In the following section we will explain how you could use Variant Transforms to easily partition your output table to minimize the cost of your queries.

Partition Config files

Solution #2 or #3 require a partition config file to specify the output tables. The config file is set using the --partition_config_path flag and is formatted as a YAML file with a straight forward structure. Here you can find a config file that splits output table into 25 tables, one per chromosome plus an extra residual partition. We recommend using this config file as default for human samples by adding: --partition_config_path gcp_variant_transforms/data/partition_configs/homo_sapiens_default.yaml flag to your variant transforms command. Here is a snippet of that file:

-  partition:
     partition_name: "chr1"
     regions:
       - "chr1"
       - "1"

This defines a partition, named chr1, that will include all variants whose reference_name is equal to chr1 or 1. Note that the reference_name string is case-insensitive, so if your variants have Chr1 or CHR1 they will all be matched to this partition.
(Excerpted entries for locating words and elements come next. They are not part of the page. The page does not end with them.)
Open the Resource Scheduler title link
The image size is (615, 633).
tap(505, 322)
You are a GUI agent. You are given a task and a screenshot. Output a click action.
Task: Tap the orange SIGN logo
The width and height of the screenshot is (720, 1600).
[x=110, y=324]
The final output table name for this partition will have _chr1 suffix. More precisely, if --output_table my-project:my_dataset.my_table is set, then the output table for chromosome 1 variants will be available at my-project:my_dataset.my_table_chr1. Note that you can use any string as suffix for your table names. Here, for simplicity, we used the same string (chr1) for both reference_name matching and table name suffix.
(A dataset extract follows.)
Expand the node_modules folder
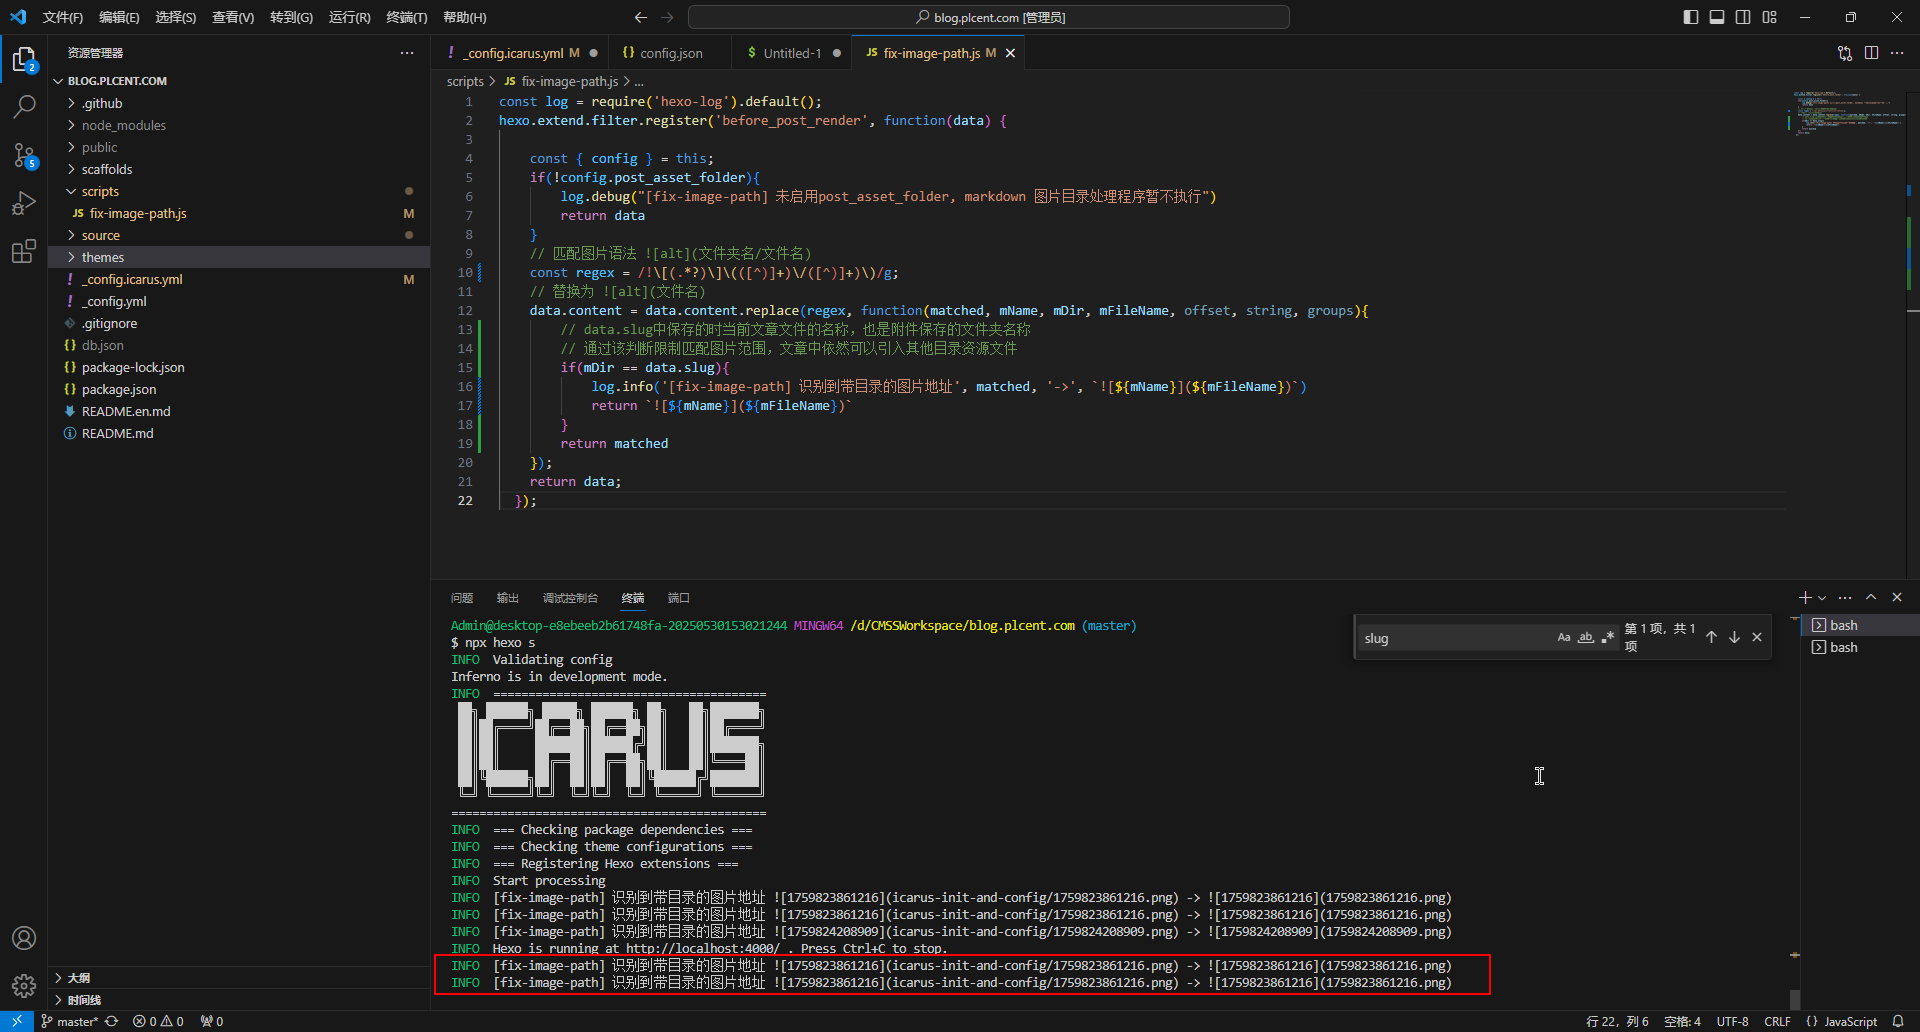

As we mentioned earlier, partitioning can be done at a more fine grained level and does not have to be limited to chromosomes. For example, the following config defines two partitions that contain variants of chromosome X:

-  partition:
     partition_name: "chrX_part1"
     regions:
       - "chrX:0-100,000,000"
-  partition:
     partition_name: "chrX_part2"
     regions:
       - "chrX:100,000,000-999,999,999"

If the start position of a variant on chromosome X is less than 100,000,000 it will be assigned to chrX_part1 table otherwise it will be assigned to chrX_part2 table.

Residual Partition

All partitions defined in a config file follow the same principal, variants will be assigned to them based on their defined regions. The only exception is the residual partition, this partition acts as default partition meaning that all variants that were not assigned to any partition will end up in this partition. For example consider the following config file:

-  partition:
     partition_name: "first_50M"
     regions:
       - "chr1:0-50,000,000"
       - "chr2:0-50,000,000"
       - "chr3:0-50,000,000"
-  partition:
     partition_name: "second_50M"
     regions:
       - "chr1:50,000,000-100,000,000"
       - "chr2:50,000,000-100,000,000"
       - "chr3:50,000,000-100,000,000"
-  partition:
     partition_name: "all_remaining"
     regions:
       - "residual"

This config file splits all the variants into 3 tables:

  • first_50M: all variants of chr1, chr2, and chr3 whose start position is < 50M
  • second_50M: all variants of chr1, chr2, and chr3 whose start position is >= 50M and < 100M
  • all_remaining: all remaining variants. This includes:
    • All variants of chr1, chr2, and chr3 with start position >= 100M
    • All variants of other chromosomes.

Using the residual partition you can make sure your output tables will include all input variants. However, if in your analysis you don't need the residual variants, you can simply remove the last partition from your config file. In the case of previous example, you will have only 2 tables as output and variants that did not match to those two partitions will be dropped from the final output.

This feature can be used more broadly for filtering out unwanted variants from the output tables. Filtering reduces the cost of running Variant Transforms as well as the cost of running queries on the output tables.